Exercise text:
Regions with significant populations
- Russia Karachay-Cherkessia;: 226,271 205,578
- Turkey: 20,000

Languages
- Karachay-Balkar

Religion
- Sunni Islam

Related ethnic groups
- Balkars; Kumyks; Crimean Tatars; North Caucasian peoples;

= Karachays =

North Caucasian Turkic ethnic group

The Karachays or Karachais (къарачайлыла or таулула) are a North Caucasian-Turkic ethnic group primarily located in their ancestral lands in Karachay–Cherkess Republic, a republic of Russia in the North Caucasus. They and the Balkars have a common origin, culture, and language.

==Ethnonyms and Exonyms==

The names used by the Karachay-Balkar to refer to themselves (endonym) and the names assigned to them by neighboring Caucasian peoples in their own languages (exonym) are presented in the following table.

Self-Identification and External Names of the Karachay-Balkar
| Language | Name |
|---|---|
| Karachay-Balkars | Malqarlıla, Tawlula, Alan |
| Mingrelians | Alani |
| Nogais | Alan |
| Svans | Az |
| (Ossetians), Digor | Asiag |
| (Ossetians), Iron | Asi, Asson |
| Abkhazians | Azuho, Akarach |

==Origin==
Karachays and Balkars are listed as among the peoples indigenous to the North Caucasus, but their Karachay-Balkar language is unique because it belongs to the Kipchak branch of Turkic family that traced origin to Central and Northern Asia, which has caused numerous debates about how did they undergo Kipchakisation. According to Balkar historian, ethnographer and archaeologist Ismail Miziev who was a specialist in the field of North Caucasian studies, the theories on the origins of the Karachays and the neighboring Balkars is "one of the most difficult problems in Caucasian studies," due to the fact that they are "a Turk-speaking people occupying the most Alpine regions of Central Caucasus, living in an environment of Caucasian and Iranian (Ossetian) languages."

Ankara University's professor Ufuk Tavkul, another specialist, locates the ethnogenesis of Karachays-Balkars and Kumyks inside the Caucasus, not outside; he then succinctly describes the ethnogenesis of peoples of the Caucasus, including the Karachays and Balkars, thus:

In the first millennium before Christ diverse groups representing the ancestors of the Abkhaz/Adyghe, Ossetian and Karachay-Balkar people lived in the Caucasus, who contributed to varying degrees to the emergence of these peoples. From the 7th century BC Kimmerian, Scythian, Sarmatian, Alan, Hun, Bulghar Turk, Avar, Khazar, Pecheneg, Kipchak, etc. groups invaded the Caucasus and settled there, causing a radical change in the ethnic map of the Central Caucasus.
By assimilating the local Caucasian people of Caucasid anthropological features who had brought to life the Koban culture of the Bronze Age, the Ossetians of an Iranian tongue and the Turkic-speaking Karachay-Balkars emerged in the Middle Caucasus. The Ossetian and Karachay-Balkar people and cultures were certainly fundamentally influenced by the Caucasian substratum belonging to the Koban culture (Betrozov 2009: 227)

(Dataset entries)
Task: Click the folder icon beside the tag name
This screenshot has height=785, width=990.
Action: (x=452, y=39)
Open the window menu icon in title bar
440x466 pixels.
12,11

Work to complete:
• A. Print the stretch of the Karachays text from "North Caucasian Turkic" through "culture, and language." word for word.
• B. For each statement, say yes or no according to the Karachays text, quoting the words that decide it: (i) the Karachays and the Balkars have a common origin, culture, and language; (ii) Ufuk Tavkul places the ethnogenesis of the Karachay-Balkars outside the Caucasus; (iii) the Karachay-Balkar language belongs to the Kipchak branch of the Turkic family.
• C. Go on with the Karachays text from the point where it stops.
The dataset entries are separate material and do not belong to the Karachays text.

Exercise answers:
• A.
North Caucasian Turkic ethnic group

The Karachays or Karachais (къарачайлыла or таулула) are a North Caucasian-Turkic ethnic group primarily located in their ancestral lands in Karachay–Cherkess Republic, a republic of Russia in the North Caucasus. They and the Balkars have a common origin, culture, and language.

• B.
(i) Yes: "They and the Balkars have a common origin, culture, and language."
(ii) No: "locates the ethnogenesis of Karachays-Balkars and Kumyks inside the Caucasus, not outside"
(iii) Yes: "it belongs to the Kipchak branch of Turkic family"

• C.
— "About Karachay-Balkar people: Ethnogenesis", in Sipos & Tavkul (2015), Karachay-Balkar folksongs, p. 44.

Other research by Boulygina et al. (2020) shows Karachays' genetic connection to the pre-historic Koban culture. A genetic study published in the Russian Journal of Genetics in 2019 states the following: "Balkars and Karachays belong to the Caucasian anthropological type. According to the results of craniology, somatology, odontology, and dermatoglyphics, the native (Caucasian) origin of the Balkars and Karachays and their kinship with the representatives of neighboring ethnic groups and a minor role of the Central Asian component in their ethnogenesis were concluded."

Many scientists and historians have made attempts to study the issue, but "the complexity of a problem lead to numerous hypotheses, often contradicting each other." According from Miziev, he concluded that "Balkarians and Karachais are among the most ancient nationalities of Caucasus. The roots of their history and culture are intimately intertwined with the history and culture of many Caucasian peoples, as well as numerous Turk nationalities, from Yakutia to Turkey, from Azerbaijan to Tatarstan, from the Kumik and Nogai to the Altai and Hakass." Via such studies from Miziev, Tavkul, Szczśniak, and other ethnolinguists in Russia, Turkey, and nearby, the emergences of Karachays and Balkars can be attributed to:

- Ancient Caucasian peoples like the Circassians, Georgians, Durdzuks, and Armenians.
- The Turkic Oghuric Bulgars and Khazars who lived in Old Great Bulgaria and Khazar Khaganate. Batbayan was the only one of Kubrat's sons who remained in the Caucasus, while his four brothers moved from North Caucasus and went to the Balkans, the Italian Peninsula, Central Europe and the Volga River; one such entity would become Bulgaria, which was also established by the same Bulgar Turkic people but underwent massive Slavicization to become the Slavic Bulgarians, while another and the last surviving Oghurs are the modern Chuvash people; though some believed the Hungarians also have partial Oghuric roots given Oghuric adaptation and assimilation to other identities.
- The intrusion of the Iranian tribe Alans during the 8th century, and the first wave of Kipchak with their Cuman allies' migration later on. Alania had its capital in Maghas, which some authors and historians locate at today’s Arkhyz, in the mountains currently inhabited by the Karachay-Balkar, while others place it in either what is now modern Ingushetia or North Ossetia.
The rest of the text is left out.